Probabilistic Graphical Models | University-Lectures-Online | Scoop.it

Daphne Koller

Stanford University

 

Start: 24 September 2012 (11 weeks long)
Workload: 8-10 hours/week
Computer Science: Artificial Intelligence, Robotics, Vision

 

In this class, you will learn the basics of the PGM representation and how to construct them, using both human knowledge and machine learning techniques.

 

Uncertainty is unavoidable in real-world applications: we can almost never predict with certainty what will happen in the future, and even in the present and the past, many important aspects of the world are not observed with certainty. Probability theory gives us the basic foundation to model our beliefs about the different possible states of the world, and to update these beliefs as new evidence is obtained. These beliefs can be combined with individual preferences to help guide our actions, and even in selecting which observations to make. While probability theory has existed since the 17th century, our ability to use it effectively on large problems involving many inter-related variables is fairly recent, and is due largely to the development of a framework known as Probabilistic Graphical Models (PGMs). This framework, which spans methods such as Bayesian networks and Markov random fields, uses ideas from discrete data structures in computer science to efficiently encode and manipulate probability distributions over high-dimensional spaces, often involving hundreds or even many thousands of variables.

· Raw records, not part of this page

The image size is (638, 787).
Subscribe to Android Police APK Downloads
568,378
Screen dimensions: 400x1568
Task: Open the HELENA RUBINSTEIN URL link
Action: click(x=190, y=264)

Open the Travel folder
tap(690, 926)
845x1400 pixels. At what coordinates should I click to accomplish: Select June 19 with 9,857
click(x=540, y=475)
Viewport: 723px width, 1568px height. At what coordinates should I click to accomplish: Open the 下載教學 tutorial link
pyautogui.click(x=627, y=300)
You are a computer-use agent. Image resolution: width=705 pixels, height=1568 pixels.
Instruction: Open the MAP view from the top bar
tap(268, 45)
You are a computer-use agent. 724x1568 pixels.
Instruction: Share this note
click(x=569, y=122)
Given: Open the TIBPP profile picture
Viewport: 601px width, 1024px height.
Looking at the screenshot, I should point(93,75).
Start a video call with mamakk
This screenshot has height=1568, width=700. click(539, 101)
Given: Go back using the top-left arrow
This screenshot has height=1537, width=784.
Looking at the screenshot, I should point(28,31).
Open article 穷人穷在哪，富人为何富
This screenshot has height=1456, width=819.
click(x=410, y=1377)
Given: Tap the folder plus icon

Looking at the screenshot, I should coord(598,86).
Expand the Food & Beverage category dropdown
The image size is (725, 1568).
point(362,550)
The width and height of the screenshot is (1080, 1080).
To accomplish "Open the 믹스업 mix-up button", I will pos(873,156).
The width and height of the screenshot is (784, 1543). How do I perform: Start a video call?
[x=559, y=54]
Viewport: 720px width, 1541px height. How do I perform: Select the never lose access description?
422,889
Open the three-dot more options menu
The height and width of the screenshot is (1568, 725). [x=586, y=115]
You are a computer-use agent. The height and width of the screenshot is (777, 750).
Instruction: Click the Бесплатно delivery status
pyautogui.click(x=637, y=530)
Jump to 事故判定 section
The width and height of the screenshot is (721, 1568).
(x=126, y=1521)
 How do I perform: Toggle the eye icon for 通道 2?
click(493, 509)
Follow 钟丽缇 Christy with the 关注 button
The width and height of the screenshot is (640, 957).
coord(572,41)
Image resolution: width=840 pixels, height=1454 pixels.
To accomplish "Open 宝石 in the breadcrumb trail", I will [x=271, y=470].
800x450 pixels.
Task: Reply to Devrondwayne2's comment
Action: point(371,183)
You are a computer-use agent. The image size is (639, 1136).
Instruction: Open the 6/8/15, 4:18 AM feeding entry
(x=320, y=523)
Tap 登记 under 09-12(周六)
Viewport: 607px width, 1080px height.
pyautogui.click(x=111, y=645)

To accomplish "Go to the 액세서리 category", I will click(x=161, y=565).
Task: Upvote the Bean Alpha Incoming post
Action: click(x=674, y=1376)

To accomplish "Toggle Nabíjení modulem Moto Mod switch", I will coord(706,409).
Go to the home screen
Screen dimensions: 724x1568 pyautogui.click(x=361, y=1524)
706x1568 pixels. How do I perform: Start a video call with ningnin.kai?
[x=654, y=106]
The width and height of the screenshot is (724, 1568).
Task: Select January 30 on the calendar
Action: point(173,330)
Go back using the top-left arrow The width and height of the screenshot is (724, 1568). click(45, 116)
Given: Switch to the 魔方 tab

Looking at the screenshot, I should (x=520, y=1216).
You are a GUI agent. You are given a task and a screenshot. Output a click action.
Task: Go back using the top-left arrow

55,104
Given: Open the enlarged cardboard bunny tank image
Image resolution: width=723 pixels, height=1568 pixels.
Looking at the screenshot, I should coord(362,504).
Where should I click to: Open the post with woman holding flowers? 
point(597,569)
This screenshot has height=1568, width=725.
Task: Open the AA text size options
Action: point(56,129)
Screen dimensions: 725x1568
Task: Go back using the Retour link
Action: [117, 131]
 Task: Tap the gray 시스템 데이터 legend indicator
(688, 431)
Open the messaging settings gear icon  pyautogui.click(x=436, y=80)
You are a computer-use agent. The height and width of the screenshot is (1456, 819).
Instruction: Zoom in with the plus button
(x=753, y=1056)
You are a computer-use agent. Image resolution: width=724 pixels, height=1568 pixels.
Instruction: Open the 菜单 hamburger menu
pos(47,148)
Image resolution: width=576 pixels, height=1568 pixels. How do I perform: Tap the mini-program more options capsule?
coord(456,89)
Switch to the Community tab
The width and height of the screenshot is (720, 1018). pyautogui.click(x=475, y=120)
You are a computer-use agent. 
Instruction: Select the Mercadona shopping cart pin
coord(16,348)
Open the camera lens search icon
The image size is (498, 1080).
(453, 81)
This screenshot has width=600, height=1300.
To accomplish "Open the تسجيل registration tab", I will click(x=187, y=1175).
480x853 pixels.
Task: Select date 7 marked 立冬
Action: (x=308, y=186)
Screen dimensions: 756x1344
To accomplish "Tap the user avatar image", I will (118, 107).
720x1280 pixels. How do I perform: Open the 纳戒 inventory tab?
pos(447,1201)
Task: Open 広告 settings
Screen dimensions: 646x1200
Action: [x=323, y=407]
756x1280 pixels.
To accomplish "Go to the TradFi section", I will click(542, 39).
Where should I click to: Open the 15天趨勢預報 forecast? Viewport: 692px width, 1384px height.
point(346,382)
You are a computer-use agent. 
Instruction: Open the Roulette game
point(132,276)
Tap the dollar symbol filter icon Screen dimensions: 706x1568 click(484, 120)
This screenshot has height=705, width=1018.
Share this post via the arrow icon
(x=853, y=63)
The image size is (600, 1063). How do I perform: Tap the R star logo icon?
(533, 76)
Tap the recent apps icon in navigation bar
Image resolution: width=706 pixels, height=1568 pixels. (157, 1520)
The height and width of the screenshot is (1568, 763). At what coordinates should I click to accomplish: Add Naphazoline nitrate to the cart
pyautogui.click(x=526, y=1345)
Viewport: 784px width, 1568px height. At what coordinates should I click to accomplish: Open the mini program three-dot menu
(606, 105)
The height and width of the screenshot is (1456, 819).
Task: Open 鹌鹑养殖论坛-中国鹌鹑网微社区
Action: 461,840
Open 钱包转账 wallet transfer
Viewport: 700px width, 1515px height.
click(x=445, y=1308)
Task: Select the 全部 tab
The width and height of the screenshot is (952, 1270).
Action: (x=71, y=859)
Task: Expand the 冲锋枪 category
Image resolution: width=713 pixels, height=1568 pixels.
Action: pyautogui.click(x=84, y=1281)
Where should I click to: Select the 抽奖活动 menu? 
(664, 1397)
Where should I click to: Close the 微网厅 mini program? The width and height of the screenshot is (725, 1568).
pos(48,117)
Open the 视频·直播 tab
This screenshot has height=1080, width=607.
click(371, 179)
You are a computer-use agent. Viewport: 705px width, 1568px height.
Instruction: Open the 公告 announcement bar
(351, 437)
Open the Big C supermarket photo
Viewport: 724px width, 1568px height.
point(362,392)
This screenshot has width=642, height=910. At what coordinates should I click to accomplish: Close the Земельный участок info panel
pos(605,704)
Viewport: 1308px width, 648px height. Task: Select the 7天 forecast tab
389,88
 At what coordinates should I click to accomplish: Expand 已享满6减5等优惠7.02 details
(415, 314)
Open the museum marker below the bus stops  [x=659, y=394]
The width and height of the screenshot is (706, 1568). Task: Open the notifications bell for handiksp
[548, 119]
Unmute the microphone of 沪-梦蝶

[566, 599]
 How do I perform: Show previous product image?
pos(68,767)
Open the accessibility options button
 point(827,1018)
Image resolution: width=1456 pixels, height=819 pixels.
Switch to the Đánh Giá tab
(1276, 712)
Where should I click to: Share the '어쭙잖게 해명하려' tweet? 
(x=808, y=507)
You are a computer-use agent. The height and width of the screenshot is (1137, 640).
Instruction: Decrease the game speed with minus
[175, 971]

These methods have been used in an enormous range of application domains, which include: web search, medical and fault diagnosis, image understanding, reconstruction of biological networks, speech recognition, natural language processing, decoding of messages sent over a noisy communication channel, robot navigation, and many more. The PGM framework provides an essential tool for anyone who wants to learn how to reason coherently from limited and noisy observations.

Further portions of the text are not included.